Directive
Output the part of the listing below that opens with the line containing "Click the Porta Venezia district label" and closes with the line containing "tap(303, 289)", repeating those lines exactly and including both end lines. Leave the pictures out of your answer.
───── Provided entries ─────
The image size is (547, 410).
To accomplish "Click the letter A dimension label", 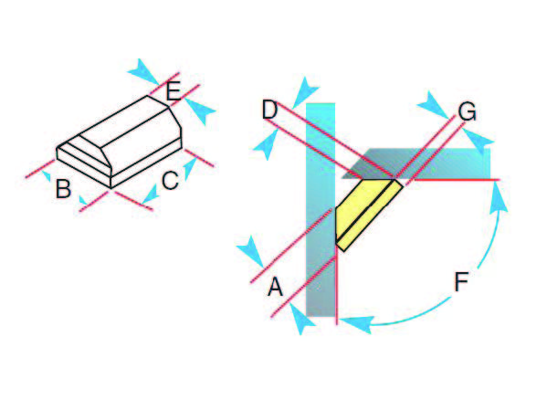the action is click(x=275, y=287).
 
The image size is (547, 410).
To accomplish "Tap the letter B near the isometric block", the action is click(x=63, y=189).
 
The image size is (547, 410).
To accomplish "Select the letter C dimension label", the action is click(x=170, y=181).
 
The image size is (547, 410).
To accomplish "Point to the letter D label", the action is click(x=269, y=110).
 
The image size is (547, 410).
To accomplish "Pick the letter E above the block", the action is click(x=174, y=91).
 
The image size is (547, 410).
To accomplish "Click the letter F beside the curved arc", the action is click(x=461, y=282).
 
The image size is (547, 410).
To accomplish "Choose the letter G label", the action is click(x=468, y=112).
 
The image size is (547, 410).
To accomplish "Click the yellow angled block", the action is click(x=368, y=214).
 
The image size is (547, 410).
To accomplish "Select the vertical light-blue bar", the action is click(x=321, y=209).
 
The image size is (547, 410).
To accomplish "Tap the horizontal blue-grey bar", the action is click(x=417, y=163).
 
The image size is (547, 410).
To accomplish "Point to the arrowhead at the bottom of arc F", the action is click(x=355, y=323).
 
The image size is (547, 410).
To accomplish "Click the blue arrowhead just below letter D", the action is click(x=267, y=144).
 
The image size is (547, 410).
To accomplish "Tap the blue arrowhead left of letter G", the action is click(x=433, y=104).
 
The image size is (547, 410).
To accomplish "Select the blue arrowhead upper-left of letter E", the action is click(x=143, y=71).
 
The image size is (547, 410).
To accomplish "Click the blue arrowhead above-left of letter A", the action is click(x=250, y=251).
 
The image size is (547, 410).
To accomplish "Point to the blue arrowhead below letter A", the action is click(x=301, y=319).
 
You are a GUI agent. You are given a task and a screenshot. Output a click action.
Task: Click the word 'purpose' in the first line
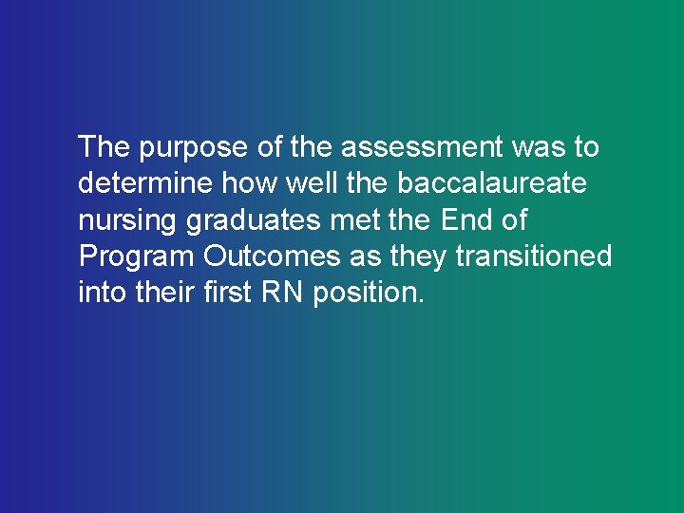coord(193,149)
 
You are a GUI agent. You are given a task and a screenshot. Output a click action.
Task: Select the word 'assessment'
coord(421,147)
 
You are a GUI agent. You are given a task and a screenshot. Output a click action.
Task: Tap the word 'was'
coord(540,147)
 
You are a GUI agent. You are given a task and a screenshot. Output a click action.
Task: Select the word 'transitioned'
coord(534,256)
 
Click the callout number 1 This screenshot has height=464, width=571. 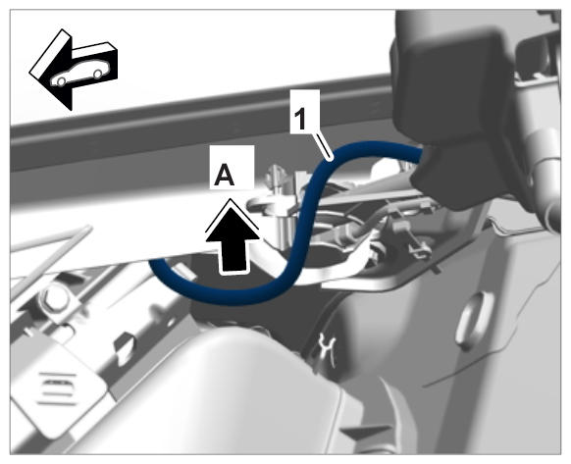pos(300,120)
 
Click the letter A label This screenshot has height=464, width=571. pos(225,175)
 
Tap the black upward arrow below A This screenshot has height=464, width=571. pos(233,237)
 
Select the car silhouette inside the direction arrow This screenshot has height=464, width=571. pos(78,76)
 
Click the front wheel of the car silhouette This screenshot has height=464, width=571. pos(61,81)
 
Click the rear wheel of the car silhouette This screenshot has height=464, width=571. pos(97,74)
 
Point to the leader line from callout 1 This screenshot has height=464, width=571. pos(323,146)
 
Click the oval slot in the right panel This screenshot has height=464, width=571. pos(475,320)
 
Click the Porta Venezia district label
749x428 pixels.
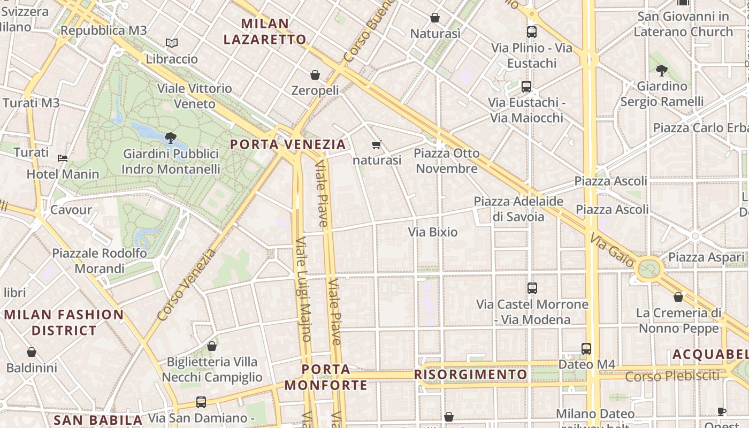tap(288, 144)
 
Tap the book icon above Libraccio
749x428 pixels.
tap(171, 43)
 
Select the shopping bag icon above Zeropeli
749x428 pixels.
tap(315, 75)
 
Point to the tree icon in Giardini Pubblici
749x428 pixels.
tap(171, 138)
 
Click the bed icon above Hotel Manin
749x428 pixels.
tap(63, 158)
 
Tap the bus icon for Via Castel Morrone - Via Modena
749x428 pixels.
tap(532, 288)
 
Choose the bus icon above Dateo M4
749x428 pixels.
tap(586, 349)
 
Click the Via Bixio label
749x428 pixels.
tap(433, 232)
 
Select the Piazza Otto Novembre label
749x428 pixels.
tap(447, 161)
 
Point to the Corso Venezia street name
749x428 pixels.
tap(187, 285)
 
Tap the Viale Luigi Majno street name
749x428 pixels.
tap(303, 289)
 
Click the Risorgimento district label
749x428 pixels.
tap(471, 374)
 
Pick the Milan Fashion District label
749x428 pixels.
tap(64, 323)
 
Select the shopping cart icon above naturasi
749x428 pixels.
tap(377, 144)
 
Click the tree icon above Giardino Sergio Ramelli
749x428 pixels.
tap(662, 70)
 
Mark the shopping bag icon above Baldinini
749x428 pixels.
tap(32, 352)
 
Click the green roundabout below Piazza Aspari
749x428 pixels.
tap(649, 268)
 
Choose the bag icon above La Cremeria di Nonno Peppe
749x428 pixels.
tap(678, 297)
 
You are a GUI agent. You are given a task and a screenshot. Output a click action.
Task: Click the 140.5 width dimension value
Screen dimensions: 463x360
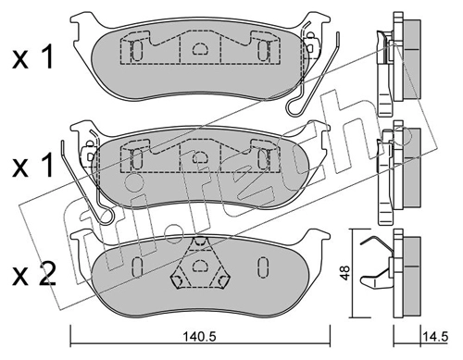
─────
Solution to this problem
Click the Porta Venezia district label
749x428 pixels.
tap(288, 144)
 
Tap the book icon above Libraccio
749x428 pixels.
tap(171, 43)
 
Select the shopping bag icon above Zeropeli
749x428 pixels.
tap(315, 75)
 
Point to the tree icon in Giardini Pubblici
749x428 pixels.
tap(171, 138)
 
Click the bed icon above Hotel Manin
749x428 pixels.
tap(63, 158)
 
Tap the bus icon for Via Castel Morrone - Via Modena
749x428 pixels.
tap(532, 288)
 
Choose the bus icon above Dateo M4
749x428 pixels.
tap(586, 349)
 
Click the Via Bixio label
749x428 pixels.
tap(433, 232)
 
Select the Piazza Otto Novembre label
749x428 pixels.
tap(447, 161)
 
Point to the Corso Venezia street name
749x428 pixels.
tap(187, 285)
 
Tap the Viale Luigi Majno street name
749x428 pixels.
tap(303, 289)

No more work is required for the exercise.